Я уплатил восемьсот франков, вернулся в Париж… и основал там «Мушкетера».
Жерар де Нерваль несколько раз навещал меня на улице Лаффит, в доме № 1, где я тогда жил. Он пребывал ровно в том состоянии, какое пытался описать в книге, получившей название «Сон и явь», и один в один напоминал людей, опьяненных гашишем, а мне таких видеть случалось!
Девятого августа 1854 года я узнал, что накануне, охваченный крайним возбуждением, он снова попал в клинику доктора Бланша.
Он оставался там до 19 октября и вышел оттуда, не вылечившись.

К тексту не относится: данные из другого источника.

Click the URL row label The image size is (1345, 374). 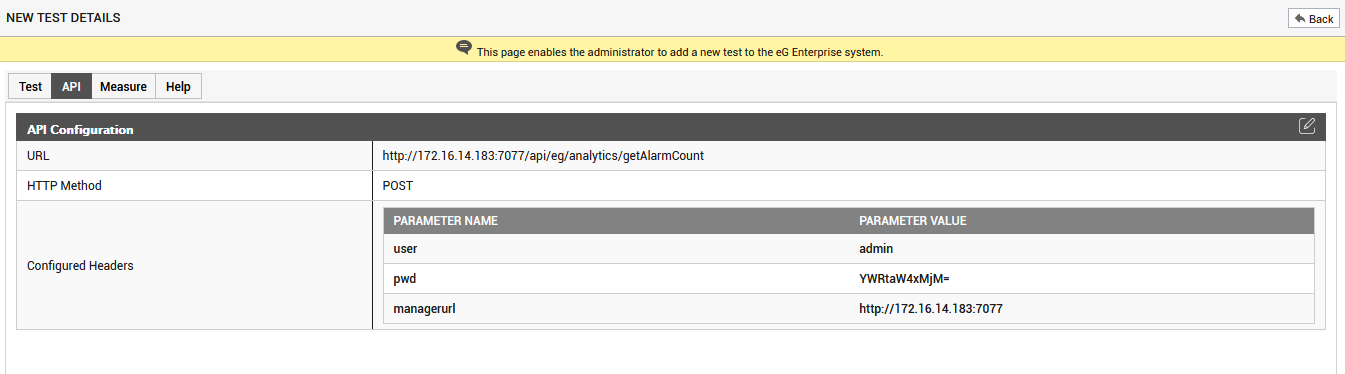[38, 156]
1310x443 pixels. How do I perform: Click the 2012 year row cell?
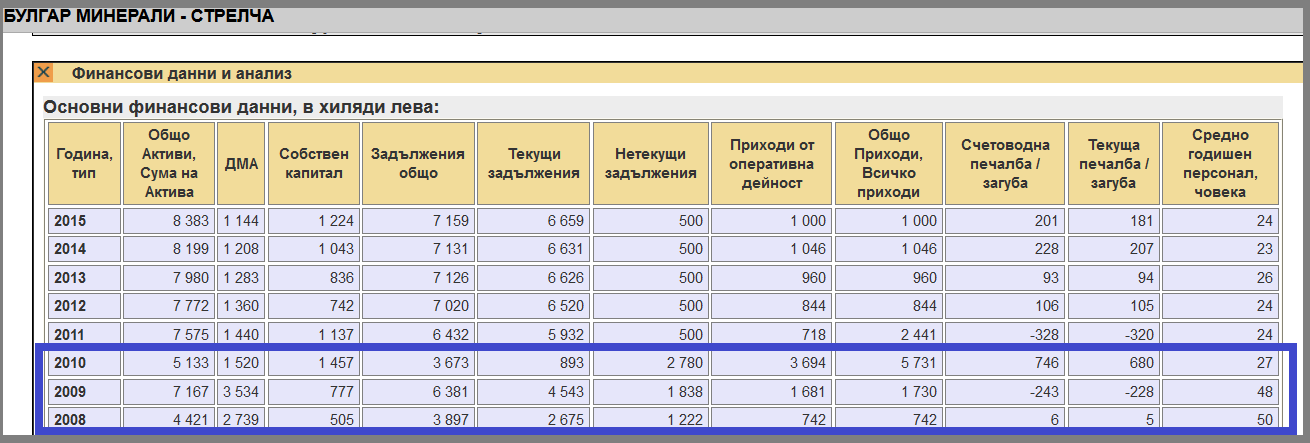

Эти два слова, особо выделенные мною, будут иметь первостепенное значение на том этапе, к которому мы подошли.
Итак, следует просто-напросто взять на заметку, что Жерар покинул клинику, не вылечившись и не вняв советам доктора Бланша.
Жерар утверждал, что хорошо себя чувствует, тетка Жерара просила доверить ей племянника, да и Общество литераторов в лице своего комитета настоятельно требовало предоставить Жерару свободу.

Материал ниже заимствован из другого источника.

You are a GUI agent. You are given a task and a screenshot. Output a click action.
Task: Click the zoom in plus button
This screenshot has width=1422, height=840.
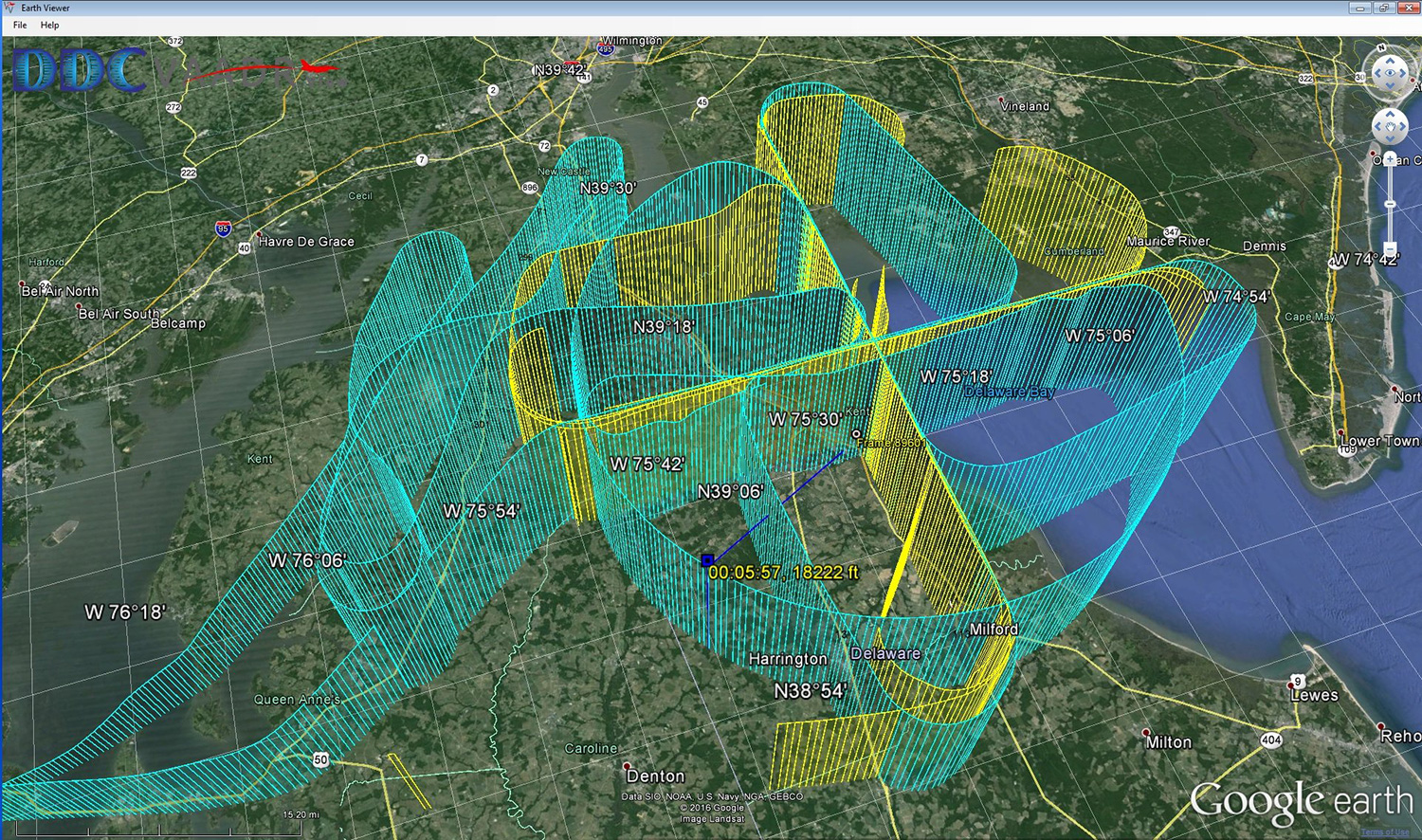[1391, 159]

Бланш утверждал, что болезнь находится на более тяжелой стадии, чем раньше, и что он знает это как никто другой, поскольку уже дважды глазами врача и друга наблюдал за губительными последствиями этого страшного недуга.
Кстати говоря, 17 октября, за два дня перед тем как Бланша вынудили открыть Жерару двери клиники, он получил от Жерара письмо, с которого я снял копию и в котором легко заметить признаки умопомешательства.
Жерар полагал, что у него есть повод жаловаться на Бланша.